- DATA FOR THIS TASK:
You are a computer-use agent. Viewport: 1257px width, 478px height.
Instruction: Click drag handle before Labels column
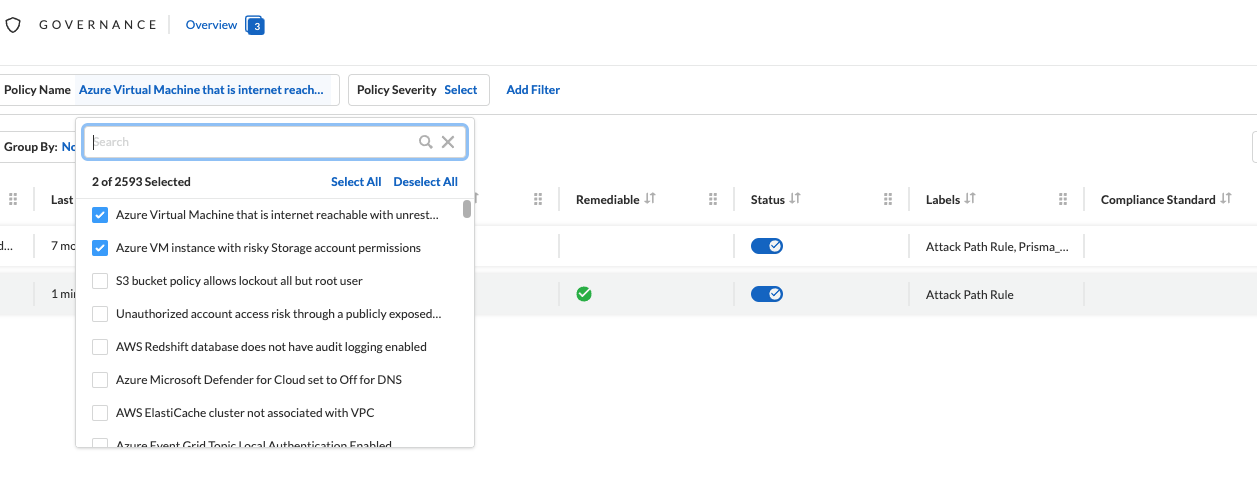(888, 199)
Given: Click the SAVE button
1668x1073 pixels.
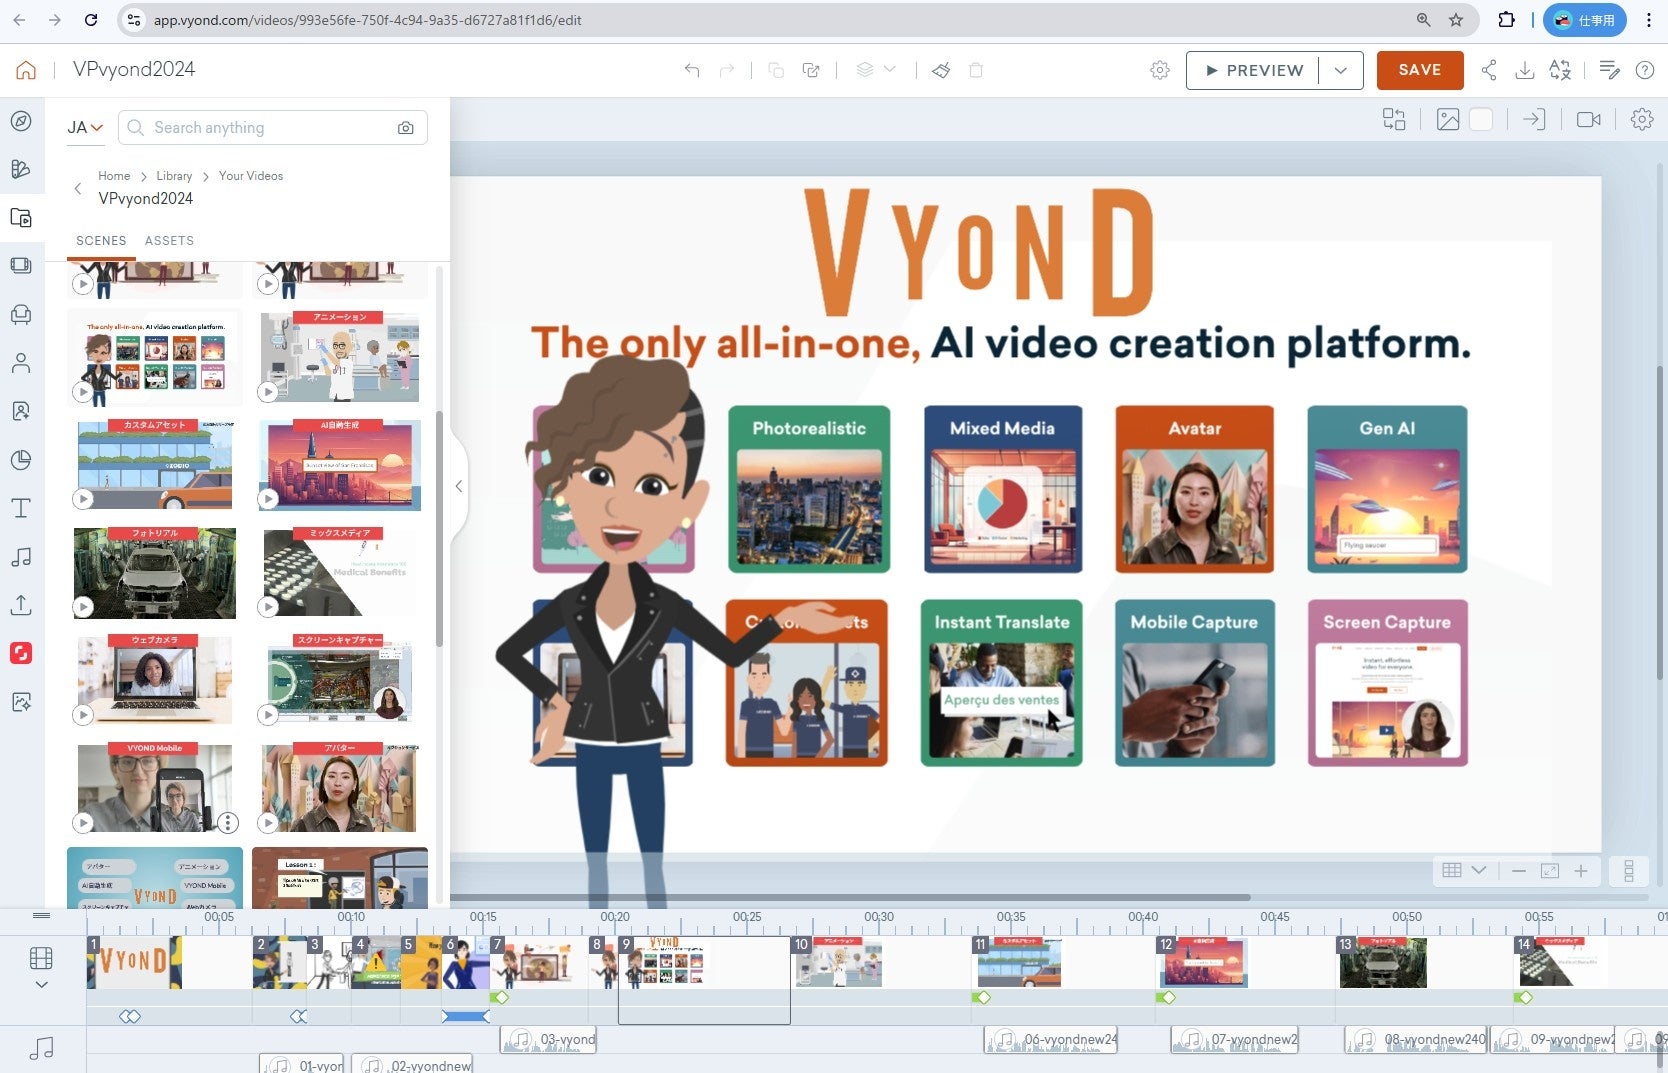Looking at the screenshot, I should click(x=1419, y=70).
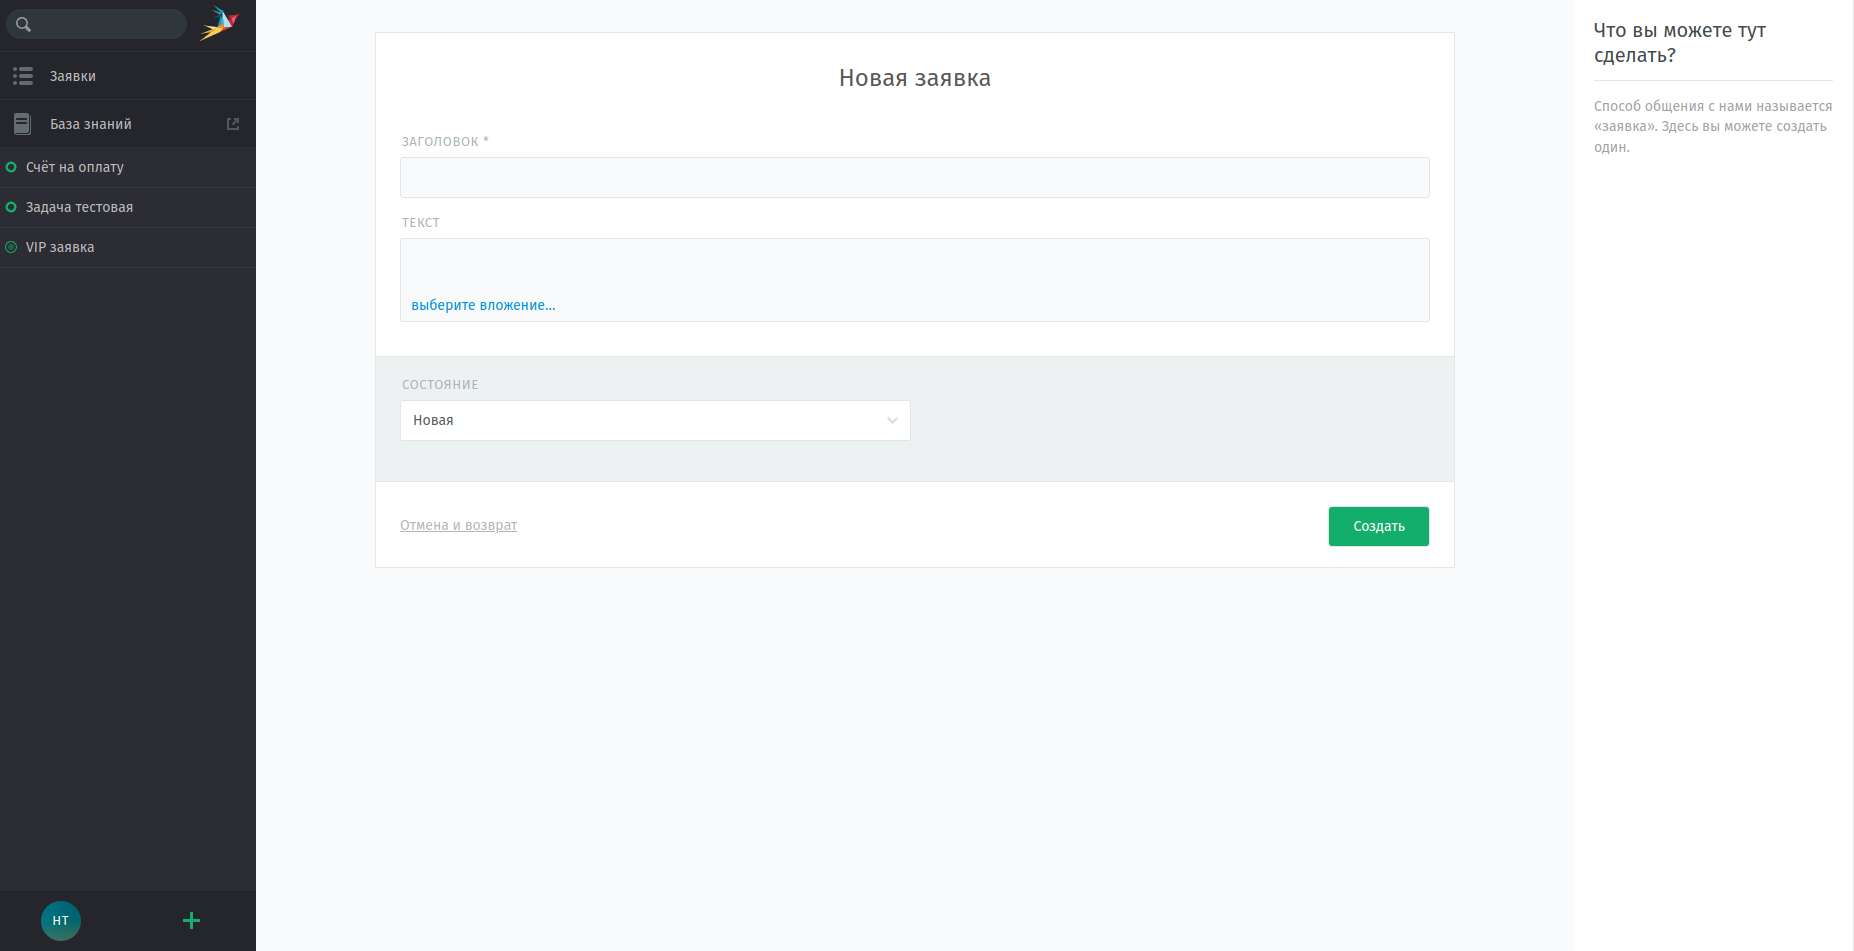
Task: Click the Отмена и возврат link
Action: (x=458, y=525)
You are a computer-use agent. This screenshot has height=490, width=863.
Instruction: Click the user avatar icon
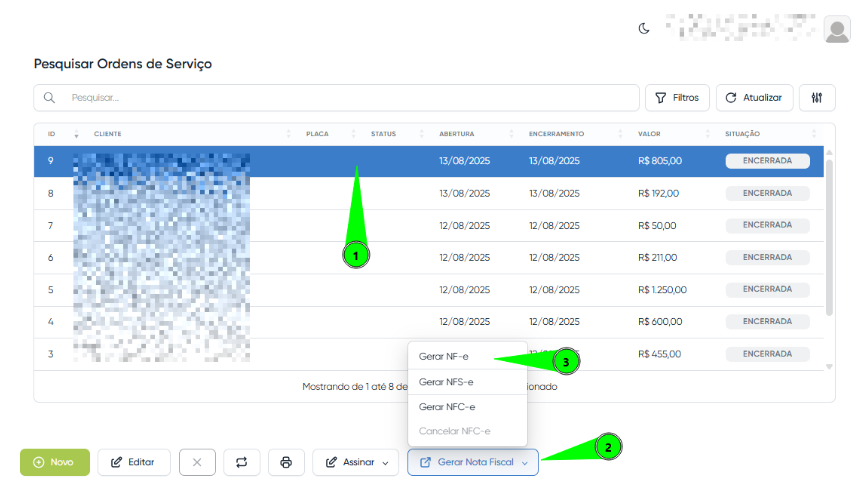click(x=836, y=30)
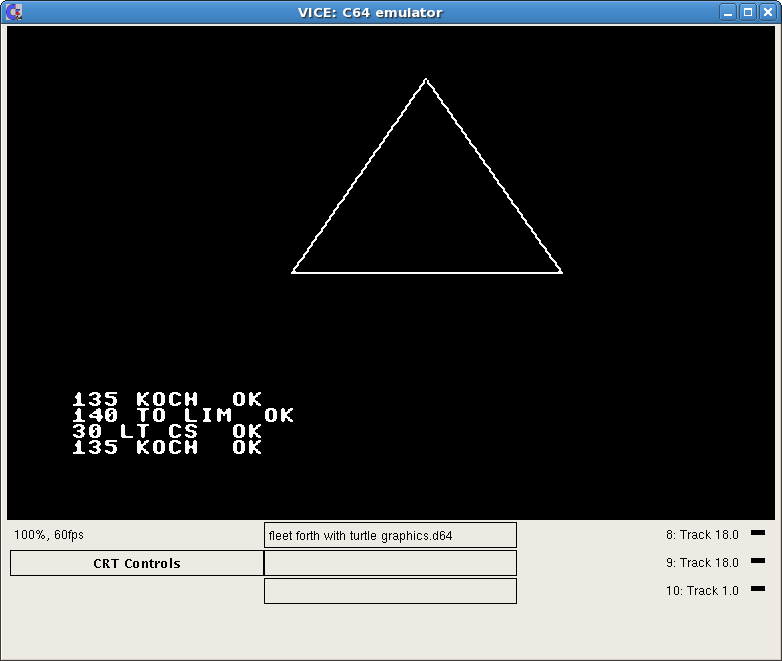The width and height of the screenshot is (782, 661).
Task: Click the VICE application icon in title bar
Action: pos(14,12)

- EXERCISE AIM:
From the line containing "Given: Click the SAVE button" through the last line of the material above, write out each line exactly, leaving aside all pictures.

- TASK RESPONSE:
Given: Click the SAVE button
1668x1073 pixels.
Looking at the screenshot, I should click(x=1419, y=70).
Task: Click the Отмена и возврат link
Action: (x=458, y=525)
You are a computer-use agent. This screenshot has height=490, width=863.
Instruction: Click the user avatar icon
click(x=836, y=30)
The width and height of the screenshot is (782, 661).
Task: Click the VICE application icon in title bar
Action: pos(14,12)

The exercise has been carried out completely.